**Stored data**.
============
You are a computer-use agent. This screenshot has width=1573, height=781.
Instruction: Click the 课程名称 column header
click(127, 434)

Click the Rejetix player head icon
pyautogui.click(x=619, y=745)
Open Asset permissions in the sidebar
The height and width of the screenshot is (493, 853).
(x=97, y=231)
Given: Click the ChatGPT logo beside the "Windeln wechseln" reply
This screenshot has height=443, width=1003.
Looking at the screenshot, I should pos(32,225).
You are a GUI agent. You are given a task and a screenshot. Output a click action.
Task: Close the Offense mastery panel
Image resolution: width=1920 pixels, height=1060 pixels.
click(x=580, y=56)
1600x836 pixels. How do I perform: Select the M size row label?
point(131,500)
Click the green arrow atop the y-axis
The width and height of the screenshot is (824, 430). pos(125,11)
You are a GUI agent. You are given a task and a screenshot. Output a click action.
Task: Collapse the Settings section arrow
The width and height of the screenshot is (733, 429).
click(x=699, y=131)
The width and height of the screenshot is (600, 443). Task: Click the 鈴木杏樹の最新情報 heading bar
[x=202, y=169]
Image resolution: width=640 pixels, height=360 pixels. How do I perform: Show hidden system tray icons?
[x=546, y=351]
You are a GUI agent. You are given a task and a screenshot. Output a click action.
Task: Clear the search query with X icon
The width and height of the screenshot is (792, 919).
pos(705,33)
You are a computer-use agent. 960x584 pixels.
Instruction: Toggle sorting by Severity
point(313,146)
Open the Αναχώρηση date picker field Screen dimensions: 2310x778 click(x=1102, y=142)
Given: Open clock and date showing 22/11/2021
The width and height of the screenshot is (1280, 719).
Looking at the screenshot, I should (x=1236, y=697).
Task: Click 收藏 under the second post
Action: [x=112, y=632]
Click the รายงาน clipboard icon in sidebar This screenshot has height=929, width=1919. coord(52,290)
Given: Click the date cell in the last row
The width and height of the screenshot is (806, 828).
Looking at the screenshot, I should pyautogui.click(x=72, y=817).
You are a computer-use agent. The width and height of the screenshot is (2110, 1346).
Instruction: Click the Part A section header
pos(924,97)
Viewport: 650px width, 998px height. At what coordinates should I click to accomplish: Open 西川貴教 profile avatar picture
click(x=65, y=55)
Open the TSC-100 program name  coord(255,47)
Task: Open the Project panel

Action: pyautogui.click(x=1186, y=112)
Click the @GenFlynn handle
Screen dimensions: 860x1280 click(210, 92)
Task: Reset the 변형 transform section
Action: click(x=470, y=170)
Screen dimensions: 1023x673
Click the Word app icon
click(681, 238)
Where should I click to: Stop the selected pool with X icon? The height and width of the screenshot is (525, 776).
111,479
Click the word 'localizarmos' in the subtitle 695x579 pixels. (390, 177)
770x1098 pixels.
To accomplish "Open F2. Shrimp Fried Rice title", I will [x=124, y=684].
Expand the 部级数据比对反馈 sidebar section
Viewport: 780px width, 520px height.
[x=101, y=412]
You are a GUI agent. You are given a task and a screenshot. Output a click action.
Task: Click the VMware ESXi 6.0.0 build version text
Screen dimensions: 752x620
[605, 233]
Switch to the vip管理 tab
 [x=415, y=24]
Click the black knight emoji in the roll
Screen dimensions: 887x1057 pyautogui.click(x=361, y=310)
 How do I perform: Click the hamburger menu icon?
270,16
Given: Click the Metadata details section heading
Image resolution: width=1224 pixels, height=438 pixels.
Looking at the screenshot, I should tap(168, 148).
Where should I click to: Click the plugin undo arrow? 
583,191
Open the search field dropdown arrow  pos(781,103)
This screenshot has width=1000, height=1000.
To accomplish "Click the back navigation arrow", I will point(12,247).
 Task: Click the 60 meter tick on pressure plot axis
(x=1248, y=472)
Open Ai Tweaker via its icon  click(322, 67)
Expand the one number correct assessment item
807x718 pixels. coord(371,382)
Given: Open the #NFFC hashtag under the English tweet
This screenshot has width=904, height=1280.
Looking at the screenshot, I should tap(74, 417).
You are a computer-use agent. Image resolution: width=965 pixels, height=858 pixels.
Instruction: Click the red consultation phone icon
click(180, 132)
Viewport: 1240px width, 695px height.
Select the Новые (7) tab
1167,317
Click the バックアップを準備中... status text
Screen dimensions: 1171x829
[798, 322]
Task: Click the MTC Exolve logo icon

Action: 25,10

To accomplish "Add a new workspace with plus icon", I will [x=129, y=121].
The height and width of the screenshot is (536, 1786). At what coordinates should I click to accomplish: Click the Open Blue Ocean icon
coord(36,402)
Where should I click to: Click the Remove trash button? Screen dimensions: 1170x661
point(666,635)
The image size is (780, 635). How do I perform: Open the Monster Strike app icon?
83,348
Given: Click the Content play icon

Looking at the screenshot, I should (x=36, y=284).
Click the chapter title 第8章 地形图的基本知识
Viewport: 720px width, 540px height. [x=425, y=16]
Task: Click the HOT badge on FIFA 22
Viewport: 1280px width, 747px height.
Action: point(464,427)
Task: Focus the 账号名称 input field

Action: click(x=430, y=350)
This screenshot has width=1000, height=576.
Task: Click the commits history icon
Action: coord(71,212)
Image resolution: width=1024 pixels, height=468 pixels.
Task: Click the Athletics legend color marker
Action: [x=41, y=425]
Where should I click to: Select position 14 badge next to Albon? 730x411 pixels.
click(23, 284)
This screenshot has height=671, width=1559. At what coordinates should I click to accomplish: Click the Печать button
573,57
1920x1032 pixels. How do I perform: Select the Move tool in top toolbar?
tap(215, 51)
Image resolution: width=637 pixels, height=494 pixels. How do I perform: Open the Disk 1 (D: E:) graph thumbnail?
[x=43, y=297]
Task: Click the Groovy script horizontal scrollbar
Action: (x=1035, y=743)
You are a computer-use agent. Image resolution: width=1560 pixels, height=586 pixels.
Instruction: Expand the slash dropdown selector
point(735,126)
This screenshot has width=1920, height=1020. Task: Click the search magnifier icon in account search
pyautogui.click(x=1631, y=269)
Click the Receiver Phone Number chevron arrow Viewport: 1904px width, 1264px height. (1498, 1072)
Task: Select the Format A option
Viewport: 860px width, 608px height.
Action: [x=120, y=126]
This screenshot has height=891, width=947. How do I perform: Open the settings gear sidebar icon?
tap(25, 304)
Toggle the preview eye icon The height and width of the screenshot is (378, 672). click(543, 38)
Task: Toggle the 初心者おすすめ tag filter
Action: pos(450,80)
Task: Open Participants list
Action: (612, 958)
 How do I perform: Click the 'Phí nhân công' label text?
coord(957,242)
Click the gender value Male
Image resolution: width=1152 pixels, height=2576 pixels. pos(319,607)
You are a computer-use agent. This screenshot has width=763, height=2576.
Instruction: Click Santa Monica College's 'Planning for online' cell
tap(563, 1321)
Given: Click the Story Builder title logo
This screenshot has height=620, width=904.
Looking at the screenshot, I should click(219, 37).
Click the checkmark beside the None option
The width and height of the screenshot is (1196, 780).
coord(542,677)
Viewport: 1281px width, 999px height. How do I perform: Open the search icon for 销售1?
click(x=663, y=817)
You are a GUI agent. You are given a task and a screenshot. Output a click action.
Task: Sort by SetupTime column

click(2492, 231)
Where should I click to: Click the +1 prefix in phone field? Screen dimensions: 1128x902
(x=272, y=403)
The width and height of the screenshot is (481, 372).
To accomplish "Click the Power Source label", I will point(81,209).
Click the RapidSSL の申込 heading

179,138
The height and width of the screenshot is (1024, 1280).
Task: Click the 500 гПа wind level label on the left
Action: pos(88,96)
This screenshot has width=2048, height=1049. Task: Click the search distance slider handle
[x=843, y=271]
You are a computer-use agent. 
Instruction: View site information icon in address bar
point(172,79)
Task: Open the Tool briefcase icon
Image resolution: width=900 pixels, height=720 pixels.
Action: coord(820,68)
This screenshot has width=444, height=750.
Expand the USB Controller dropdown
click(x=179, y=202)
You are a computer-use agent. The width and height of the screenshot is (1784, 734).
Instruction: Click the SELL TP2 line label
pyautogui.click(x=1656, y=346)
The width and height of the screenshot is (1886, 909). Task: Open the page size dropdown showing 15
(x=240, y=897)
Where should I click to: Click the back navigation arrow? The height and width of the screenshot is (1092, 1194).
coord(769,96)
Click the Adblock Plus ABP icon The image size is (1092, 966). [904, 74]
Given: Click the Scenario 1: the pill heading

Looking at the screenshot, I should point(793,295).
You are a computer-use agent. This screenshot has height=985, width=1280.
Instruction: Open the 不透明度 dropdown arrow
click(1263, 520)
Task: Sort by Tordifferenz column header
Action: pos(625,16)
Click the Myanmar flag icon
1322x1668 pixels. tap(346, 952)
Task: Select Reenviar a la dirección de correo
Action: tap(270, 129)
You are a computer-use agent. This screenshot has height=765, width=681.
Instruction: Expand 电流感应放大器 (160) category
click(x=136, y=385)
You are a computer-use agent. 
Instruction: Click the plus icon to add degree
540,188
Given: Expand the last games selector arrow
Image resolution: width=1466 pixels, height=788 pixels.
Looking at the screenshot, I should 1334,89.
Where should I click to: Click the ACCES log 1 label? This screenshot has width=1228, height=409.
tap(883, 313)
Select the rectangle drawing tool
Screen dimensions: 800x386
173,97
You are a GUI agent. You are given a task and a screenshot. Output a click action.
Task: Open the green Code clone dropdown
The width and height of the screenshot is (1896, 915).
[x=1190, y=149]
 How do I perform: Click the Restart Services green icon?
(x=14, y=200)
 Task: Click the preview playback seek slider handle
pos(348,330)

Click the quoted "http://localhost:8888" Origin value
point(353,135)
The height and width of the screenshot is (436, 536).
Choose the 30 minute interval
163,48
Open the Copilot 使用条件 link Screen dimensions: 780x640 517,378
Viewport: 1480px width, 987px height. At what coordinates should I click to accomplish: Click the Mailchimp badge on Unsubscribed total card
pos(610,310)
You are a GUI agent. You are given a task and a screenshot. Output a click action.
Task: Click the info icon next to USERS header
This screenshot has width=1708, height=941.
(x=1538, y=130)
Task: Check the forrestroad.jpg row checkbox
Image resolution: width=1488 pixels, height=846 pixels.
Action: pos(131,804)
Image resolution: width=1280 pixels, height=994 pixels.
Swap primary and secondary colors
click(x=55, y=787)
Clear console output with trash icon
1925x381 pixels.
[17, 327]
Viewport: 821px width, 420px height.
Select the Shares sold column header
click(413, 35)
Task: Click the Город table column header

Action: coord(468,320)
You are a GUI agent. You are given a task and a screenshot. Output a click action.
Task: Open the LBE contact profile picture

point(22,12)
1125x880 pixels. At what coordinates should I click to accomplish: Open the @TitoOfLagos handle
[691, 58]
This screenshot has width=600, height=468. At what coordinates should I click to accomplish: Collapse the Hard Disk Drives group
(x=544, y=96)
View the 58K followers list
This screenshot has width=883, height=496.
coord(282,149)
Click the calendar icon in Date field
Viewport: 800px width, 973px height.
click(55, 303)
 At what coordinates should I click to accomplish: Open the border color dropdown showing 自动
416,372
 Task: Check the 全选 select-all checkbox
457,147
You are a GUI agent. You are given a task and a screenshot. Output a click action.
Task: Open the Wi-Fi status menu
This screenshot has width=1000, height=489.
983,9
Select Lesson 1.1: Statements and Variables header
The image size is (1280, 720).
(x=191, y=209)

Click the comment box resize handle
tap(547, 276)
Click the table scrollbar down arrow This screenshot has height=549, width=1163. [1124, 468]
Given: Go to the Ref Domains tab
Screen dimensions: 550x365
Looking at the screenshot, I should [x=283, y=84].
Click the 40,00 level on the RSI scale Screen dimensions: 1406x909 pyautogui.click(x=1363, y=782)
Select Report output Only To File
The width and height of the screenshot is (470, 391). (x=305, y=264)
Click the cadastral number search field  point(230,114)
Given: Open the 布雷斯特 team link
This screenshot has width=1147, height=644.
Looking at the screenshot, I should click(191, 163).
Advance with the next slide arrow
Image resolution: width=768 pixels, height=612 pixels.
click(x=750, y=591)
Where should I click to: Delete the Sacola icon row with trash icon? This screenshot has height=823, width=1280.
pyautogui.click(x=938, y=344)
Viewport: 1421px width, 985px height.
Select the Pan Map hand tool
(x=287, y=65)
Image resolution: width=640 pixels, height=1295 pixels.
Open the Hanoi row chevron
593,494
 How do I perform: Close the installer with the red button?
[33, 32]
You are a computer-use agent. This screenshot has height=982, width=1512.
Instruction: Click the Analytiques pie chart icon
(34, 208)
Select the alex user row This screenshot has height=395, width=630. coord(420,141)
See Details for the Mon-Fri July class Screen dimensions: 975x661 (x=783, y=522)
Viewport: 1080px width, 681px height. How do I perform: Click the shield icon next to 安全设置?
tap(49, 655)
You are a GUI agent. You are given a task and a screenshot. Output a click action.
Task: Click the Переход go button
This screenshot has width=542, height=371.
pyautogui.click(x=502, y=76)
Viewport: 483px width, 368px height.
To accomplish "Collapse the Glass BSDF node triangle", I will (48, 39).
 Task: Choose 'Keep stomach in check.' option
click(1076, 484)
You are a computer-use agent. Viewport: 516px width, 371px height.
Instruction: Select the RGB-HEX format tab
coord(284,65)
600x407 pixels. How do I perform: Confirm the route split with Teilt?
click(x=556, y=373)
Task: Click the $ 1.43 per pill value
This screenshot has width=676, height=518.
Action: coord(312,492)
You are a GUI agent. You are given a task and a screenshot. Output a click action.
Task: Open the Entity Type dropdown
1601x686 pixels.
============
Copy every line from the entries that contains the word "last".

**Task output**.
Given: Click the date cell in the last row
Given: Expand the last games selector arrow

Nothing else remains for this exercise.